The study complied with all ethical precepts and all participants consented to their participation online, after reading the Informed Consent Form (ICF). The study was approved by the UFMG Research Ethics Committee (COEP/UFMG), CAAE nº 19756819.0.0000.5149, opinion nº 3.586.931.

Variables used and data analysis

Students answered a questionnaire structured by Google Forms containing questions related to participation in GEDAAM (type of participation, length of stay, positions, study techniques used), sociodemographic information (age, gender, skin color, sexual orientation, city of origin), related to the course (cycle and situation in the course - regular or irregular) and perception of the educational environment. The educational environment was assessed using the Dundee Ready Education Environment Measure (DREEM) scale, developed in 1997 (ABDULLA, 2014). This scale allows the positive and negative points of the educational environment of each HEI to be identified and corrected (MILES; SWIFT; LEINSTER, 2012). It has 50 items on a five-point Likert scale divided into five Domains: Learning, Professors, Academic, Atmosphere, and Social (ALTAWATY et al., 2020, ABDULLA, 2014). The scale's global score ranges from zero to 200 and corresponds to the simple sum of its 50 items.

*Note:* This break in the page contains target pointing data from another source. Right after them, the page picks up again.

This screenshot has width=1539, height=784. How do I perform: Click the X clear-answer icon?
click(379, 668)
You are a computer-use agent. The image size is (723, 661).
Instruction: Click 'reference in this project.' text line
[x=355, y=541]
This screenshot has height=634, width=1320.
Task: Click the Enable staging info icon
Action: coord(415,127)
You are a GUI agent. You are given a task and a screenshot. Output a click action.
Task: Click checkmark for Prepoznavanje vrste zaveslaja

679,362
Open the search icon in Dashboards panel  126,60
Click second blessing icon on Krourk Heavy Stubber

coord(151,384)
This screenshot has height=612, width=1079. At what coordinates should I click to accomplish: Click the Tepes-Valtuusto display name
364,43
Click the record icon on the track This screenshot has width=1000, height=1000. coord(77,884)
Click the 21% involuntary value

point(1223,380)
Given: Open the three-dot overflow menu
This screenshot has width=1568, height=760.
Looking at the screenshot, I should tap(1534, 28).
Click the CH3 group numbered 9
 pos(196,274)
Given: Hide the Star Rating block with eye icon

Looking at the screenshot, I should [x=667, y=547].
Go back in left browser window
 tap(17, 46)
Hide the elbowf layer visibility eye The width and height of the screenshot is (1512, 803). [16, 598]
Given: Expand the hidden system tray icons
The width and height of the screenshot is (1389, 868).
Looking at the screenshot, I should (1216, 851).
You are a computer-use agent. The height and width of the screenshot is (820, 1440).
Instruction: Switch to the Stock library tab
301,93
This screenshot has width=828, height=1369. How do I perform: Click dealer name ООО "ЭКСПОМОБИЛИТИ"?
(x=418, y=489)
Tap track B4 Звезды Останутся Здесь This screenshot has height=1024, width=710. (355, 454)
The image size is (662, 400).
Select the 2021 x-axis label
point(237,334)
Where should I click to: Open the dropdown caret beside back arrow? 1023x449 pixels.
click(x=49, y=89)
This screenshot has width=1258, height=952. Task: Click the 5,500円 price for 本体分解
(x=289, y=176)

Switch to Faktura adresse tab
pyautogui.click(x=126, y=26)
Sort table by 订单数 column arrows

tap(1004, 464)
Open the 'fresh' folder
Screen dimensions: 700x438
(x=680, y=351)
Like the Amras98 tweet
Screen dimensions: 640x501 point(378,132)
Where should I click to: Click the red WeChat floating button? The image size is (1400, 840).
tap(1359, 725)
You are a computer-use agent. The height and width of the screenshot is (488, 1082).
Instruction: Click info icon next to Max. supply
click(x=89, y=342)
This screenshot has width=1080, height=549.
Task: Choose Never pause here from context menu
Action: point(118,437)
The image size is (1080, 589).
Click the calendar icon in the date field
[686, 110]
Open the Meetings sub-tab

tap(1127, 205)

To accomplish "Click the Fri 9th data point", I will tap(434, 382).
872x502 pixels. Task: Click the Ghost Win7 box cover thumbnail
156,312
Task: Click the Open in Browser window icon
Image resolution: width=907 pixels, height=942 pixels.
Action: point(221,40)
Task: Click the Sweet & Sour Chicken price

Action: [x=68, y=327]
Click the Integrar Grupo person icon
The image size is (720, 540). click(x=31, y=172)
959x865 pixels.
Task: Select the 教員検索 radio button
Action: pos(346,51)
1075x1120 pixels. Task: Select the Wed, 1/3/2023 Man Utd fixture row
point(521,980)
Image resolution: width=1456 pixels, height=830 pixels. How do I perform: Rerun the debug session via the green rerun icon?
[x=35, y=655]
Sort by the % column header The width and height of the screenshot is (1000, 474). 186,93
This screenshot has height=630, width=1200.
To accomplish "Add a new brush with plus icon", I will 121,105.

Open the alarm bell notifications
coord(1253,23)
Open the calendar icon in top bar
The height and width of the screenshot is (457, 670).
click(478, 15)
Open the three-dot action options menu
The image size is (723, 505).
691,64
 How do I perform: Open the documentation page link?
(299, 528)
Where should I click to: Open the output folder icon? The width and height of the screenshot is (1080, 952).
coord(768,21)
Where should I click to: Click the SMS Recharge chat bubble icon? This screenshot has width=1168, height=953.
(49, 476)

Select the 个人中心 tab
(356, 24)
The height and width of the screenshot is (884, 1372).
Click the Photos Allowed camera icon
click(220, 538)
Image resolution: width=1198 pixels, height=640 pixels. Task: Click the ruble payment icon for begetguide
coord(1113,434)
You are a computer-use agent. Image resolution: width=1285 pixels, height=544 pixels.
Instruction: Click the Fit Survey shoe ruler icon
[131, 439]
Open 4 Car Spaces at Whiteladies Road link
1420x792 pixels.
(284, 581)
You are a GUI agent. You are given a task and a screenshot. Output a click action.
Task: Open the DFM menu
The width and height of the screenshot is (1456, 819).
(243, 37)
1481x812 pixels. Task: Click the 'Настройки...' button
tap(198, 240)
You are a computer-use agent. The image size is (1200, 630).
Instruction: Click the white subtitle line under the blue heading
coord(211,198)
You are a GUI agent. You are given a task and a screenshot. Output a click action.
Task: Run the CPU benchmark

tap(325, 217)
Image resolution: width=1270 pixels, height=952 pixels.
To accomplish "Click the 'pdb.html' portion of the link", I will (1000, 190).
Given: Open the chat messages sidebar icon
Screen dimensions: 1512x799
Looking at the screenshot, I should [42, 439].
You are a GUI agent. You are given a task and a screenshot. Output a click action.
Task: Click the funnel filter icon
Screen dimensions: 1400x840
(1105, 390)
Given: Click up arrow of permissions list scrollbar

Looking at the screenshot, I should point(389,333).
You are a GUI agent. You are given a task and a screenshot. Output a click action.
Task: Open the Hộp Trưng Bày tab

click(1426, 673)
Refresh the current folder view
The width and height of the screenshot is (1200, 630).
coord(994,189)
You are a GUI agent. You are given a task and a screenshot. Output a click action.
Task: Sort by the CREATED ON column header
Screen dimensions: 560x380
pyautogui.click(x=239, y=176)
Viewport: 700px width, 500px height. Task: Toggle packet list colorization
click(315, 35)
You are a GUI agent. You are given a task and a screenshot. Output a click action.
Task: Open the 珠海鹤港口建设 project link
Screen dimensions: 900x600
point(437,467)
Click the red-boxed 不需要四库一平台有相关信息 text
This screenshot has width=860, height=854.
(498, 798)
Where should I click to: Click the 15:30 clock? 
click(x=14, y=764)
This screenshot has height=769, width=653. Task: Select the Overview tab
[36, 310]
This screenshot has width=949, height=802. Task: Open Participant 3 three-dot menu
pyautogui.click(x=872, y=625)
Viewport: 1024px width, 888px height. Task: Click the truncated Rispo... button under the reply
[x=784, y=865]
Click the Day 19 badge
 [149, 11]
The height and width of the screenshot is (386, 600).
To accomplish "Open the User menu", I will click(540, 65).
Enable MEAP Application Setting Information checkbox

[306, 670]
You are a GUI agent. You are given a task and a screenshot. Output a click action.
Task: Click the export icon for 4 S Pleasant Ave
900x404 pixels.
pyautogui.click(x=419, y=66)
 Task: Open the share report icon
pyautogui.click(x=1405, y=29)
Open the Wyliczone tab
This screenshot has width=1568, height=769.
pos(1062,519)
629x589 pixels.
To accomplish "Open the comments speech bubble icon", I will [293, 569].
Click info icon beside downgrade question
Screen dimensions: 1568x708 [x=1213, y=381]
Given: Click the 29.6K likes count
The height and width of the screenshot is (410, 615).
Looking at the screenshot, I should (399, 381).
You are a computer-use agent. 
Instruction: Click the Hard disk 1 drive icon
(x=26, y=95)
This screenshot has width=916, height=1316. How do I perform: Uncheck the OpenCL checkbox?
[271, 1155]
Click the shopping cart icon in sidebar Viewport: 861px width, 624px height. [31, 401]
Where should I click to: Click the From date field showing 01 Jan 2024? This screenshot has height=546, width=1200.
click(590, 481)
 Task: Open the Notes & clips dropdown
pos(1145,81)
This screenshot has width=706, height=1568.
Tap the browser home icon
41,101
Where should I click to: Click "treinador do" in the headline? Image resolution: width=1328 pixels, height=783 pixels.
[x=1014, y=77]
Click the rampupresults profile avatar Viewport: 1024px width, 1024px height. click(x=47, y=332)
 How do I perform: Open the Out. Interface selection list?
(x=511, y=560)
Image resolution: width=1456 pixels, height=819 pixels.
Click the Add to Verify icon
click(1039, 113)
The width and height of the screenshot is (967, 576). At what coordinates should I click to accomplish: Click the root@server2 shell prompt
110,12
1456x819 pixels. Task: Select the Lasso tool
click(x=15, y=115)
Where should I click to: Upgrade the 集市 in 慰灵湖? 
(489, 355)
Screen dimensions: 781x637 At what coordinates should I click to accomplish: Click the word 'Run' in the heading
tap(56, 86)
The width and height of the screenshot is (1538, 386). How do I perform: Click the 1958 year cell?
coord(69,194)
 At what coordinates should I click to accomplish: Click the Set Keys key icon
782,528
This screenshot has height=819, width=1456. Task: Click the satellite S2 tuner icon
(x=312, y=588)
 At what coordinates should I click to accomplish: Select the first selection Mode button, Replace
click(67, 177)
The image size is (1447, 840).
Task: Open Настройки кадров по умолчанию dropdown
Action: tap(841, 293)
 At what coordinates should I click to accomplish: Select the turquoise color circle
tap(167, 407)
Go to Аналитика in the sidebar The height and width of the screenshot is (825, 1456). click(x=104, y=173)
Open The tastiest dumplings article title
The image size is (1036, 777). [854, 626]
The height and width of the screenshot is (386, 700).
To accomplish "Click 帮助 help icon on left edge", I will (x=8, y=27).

The score for each Domain varies according to the number of items: Learning (0 to 48); Professors (0 to 44); Academic (0 to 32); Atmosphere (0 to 48) and Social (0 to 28). The higher the score, the better the perception of the teaching environment (ROFF et al., 1997). Items with an individual mean score < 2 are considered trouble spots; scores between 2.1 and 3 are considered weaknesses; between 3.01 and 3.4 are considered strong points and mean scores > 3.5 are considered very strong points (ROFF et al., 1997). The Brazilian version of the scale has good validity (Cronbach's alpha: 0.93) and reliability indicators that indicate its use in this population (OLIVEIRA FILHO; VIEIRA; SCHONHORST, 2005).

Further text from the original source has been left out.